■ **Work to complete**: Copy word for word each line from the one that has "Click the 2 Dec" to the last line of the records, with no other lines.

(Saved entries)
★ ★ ★

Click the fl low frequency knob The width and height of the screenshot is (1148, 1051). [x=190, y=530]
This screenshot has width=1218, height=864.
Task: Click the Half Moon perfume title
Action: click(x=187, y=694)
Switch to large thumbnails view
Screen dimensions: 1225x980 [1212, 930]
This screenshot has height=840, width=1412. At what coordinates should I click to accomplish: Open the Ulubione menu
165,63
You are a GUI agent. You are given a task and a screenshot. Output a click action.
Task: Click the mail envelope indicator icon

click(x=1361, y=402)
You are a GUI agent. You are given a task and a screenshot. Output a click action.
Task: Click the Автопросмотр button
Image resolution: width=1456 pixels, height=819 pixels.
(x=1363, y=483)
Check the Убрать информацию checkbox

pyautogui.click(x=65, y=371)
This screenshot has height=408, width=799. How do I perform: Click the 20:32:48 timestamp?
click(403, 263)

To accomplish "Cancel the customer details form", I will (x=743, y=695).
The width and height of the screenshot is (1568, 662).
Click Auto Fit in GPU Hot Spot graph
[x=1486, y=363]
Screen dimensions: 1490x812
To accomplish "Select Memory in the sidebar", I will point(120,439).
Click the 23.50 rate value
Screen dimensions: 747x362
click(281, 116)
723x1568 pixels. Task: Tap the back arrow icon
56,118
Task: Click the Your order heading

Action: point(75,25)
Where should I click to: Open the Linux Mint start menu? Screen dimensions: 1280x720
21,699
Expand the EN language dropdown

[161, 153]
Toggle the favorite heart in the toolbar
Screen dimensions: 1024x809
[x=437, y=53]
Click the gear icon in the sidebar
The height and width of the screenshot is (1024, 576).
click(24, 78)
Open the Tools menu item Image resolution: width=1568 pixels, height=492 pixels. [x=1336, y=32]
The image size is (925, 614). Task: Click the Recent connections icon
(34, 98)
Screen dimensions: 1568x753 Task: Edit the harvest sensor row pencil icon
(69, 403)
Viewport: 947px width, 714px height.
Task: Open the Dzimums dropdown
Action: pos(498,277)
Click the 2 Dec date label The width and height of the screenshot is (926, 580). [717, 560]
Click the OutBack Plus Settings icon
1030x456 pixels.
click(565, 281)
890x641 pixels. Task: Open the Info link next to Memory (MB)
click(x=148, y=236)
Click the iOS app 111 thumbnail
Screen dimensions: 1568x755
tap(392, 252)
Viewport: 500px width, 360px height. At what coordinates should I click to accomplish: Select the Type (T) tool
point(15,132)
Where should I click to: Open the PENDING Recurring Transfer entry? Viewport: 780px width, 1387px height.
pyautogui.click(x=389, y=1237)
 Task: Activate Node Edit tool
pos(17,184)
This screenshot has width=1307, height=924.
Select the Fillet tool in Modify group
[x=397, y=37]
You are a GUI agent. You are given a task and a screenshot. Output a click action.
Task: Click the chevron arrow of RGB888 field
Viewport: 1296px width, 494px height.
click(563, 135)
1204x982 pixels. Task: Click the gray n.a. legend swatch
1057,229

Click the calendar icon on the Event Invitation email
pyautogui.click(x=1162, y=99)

★ ★ ★

■ **Solution to the problem**:
Click the 2 Dec date label The width and height of the screenshot is (926, 580). [717, 560]
Click the OutBack Plus Settings icon
1030x456 pixels.
click(565, 281)
890x641 pixels. Task: Open the Info link next to Memory (MB)
click(x=148, y=236)
Click the iOS app 111 thumbnail
Screen dimensions: 1568x755
tap(392, 252)
Viewport: 500px width, 360px height. At what coordinates should I click to accomplish: Select the Type (T) tool
point(15,132)
Where should I click to: Open the PENDING Recurring Transfer entry? Viewport: 780px width, 1387px height.
pyautogui.click(x=389, y=1237)
 Task: Activate Node Edit tool
pos(17,184)
This screenshot has width=1307, height=924.
Select the Fillet tool in Modify group
[x=397, y=37]
You are a GUI agent. You are given a task and a screenshot. Output a click action.
Task: Click the chevron arrow of RGB888 field
Viewport: 1296px width, 494px height.
click(563, 135)
1204x982 pixels. Task: Click the gray n.a. legend swatch
1057,229

Click the calendar icon on the Event Invitation email
pyautogui.click(x=1162, y=99)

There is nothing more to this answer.